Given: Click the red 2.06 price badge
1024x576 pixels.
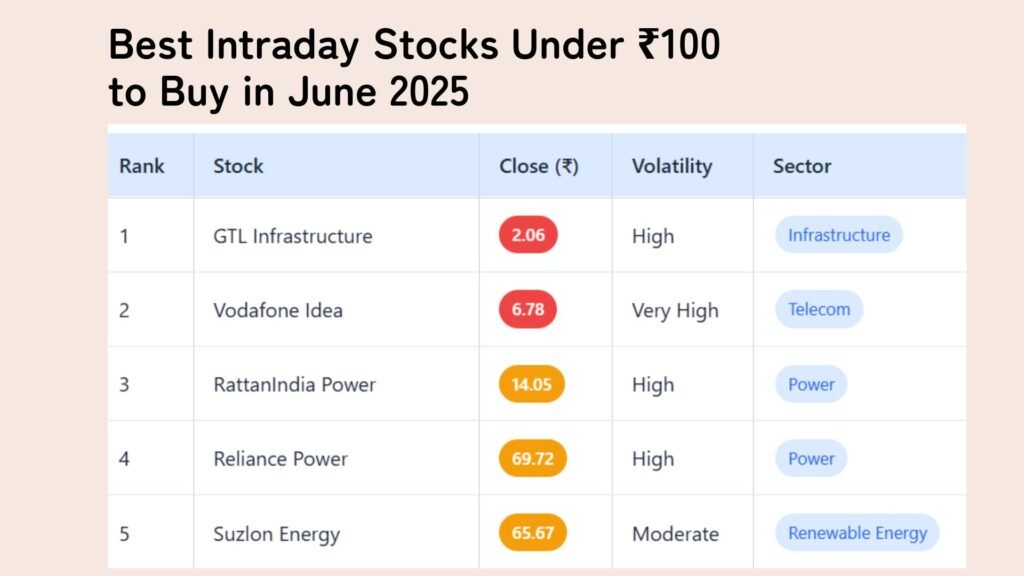Looking at the screenshot, I should click(x=528, y=235).
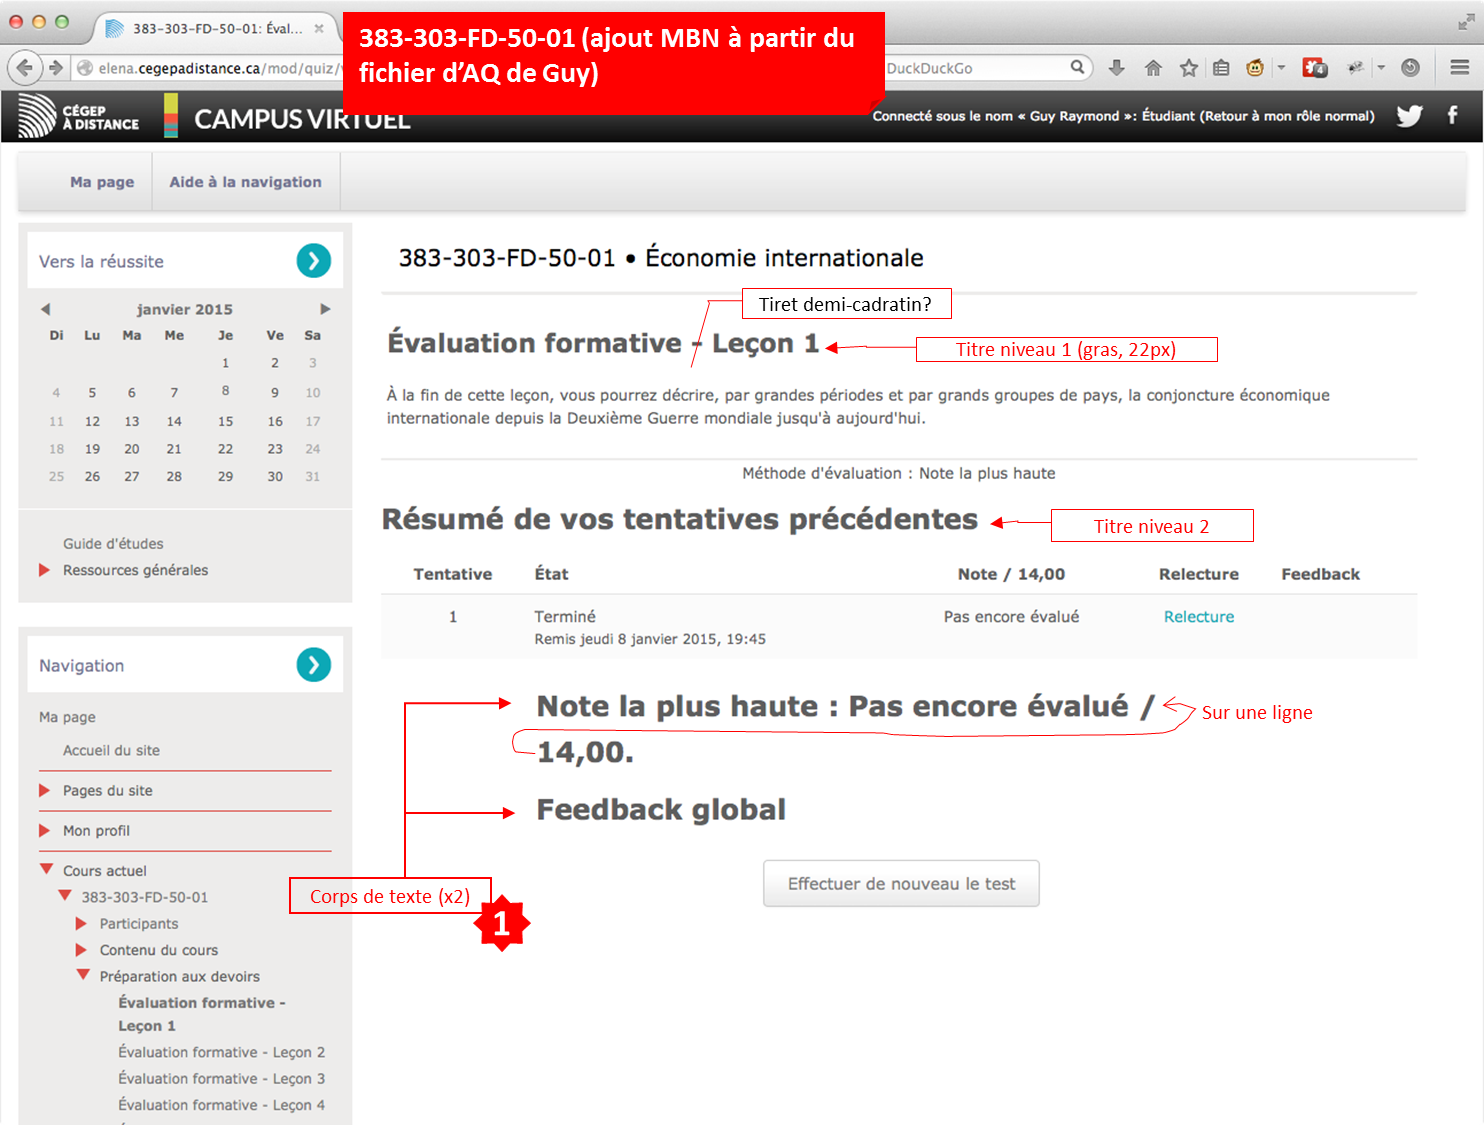
Task: Click the Facebook icon in header
Action: pyautogui.click(x=1452, y=115)
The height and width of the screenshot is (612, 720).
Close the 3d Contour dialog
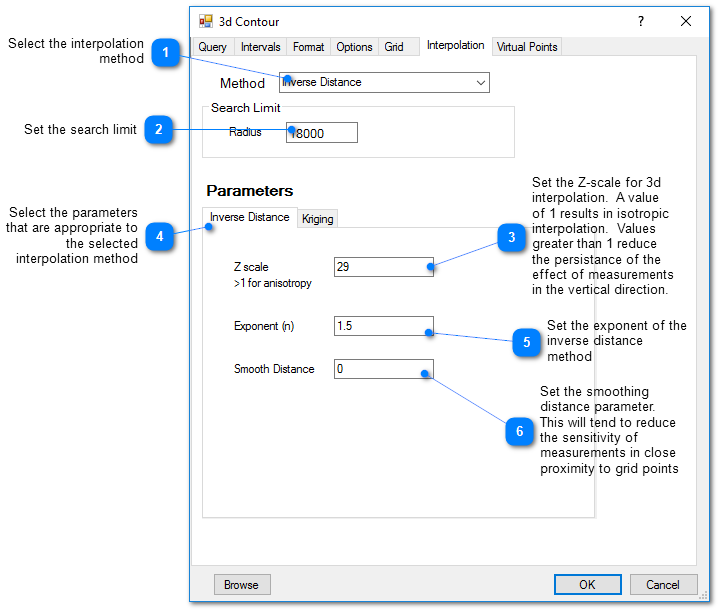click(686, 21)
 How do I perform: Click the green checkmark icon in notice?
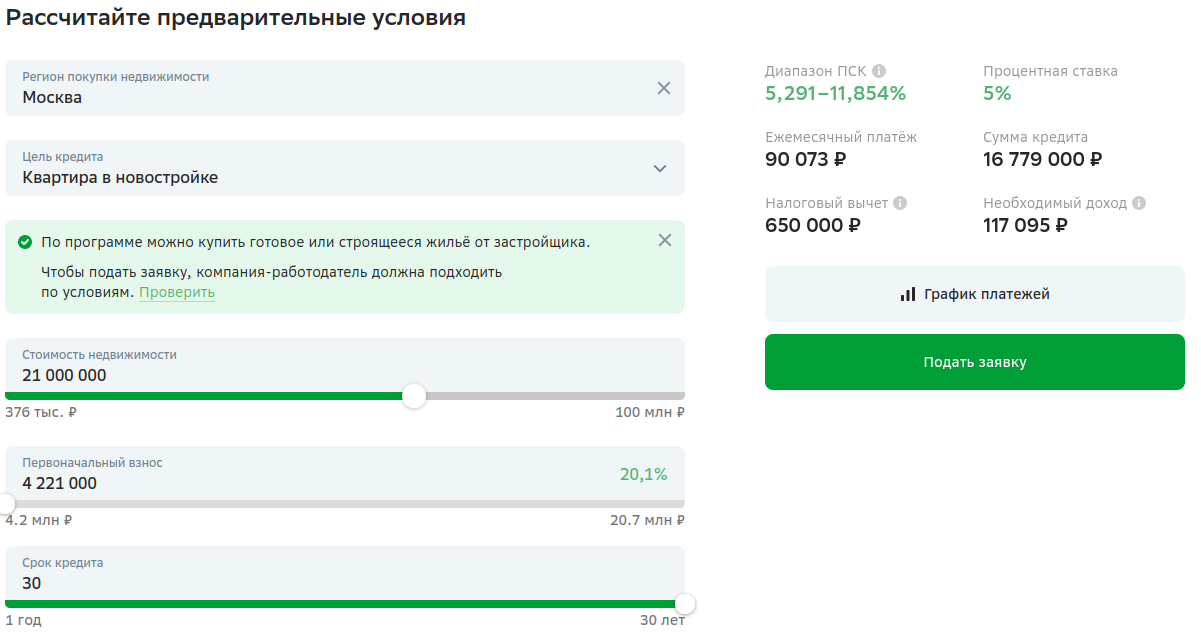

• WHAT IS ASKED:
Please reproduce every entry above word for word, omitting the pictures.

• SOLVED EXERCISE:
Given: Click the red 2.06 price badge
1024x576 pixels.
Looking at the screenshot, I should click(x=528, y=235).
Task: Click the Facebook icon in header
Action: pyautogui.click(x=1452, y=115)
The height and width of the screenshot is (612, 720).
Close the 3d Contour dialog
click(686, 21)
 How do I perform: Click the green checkmark icon in notice?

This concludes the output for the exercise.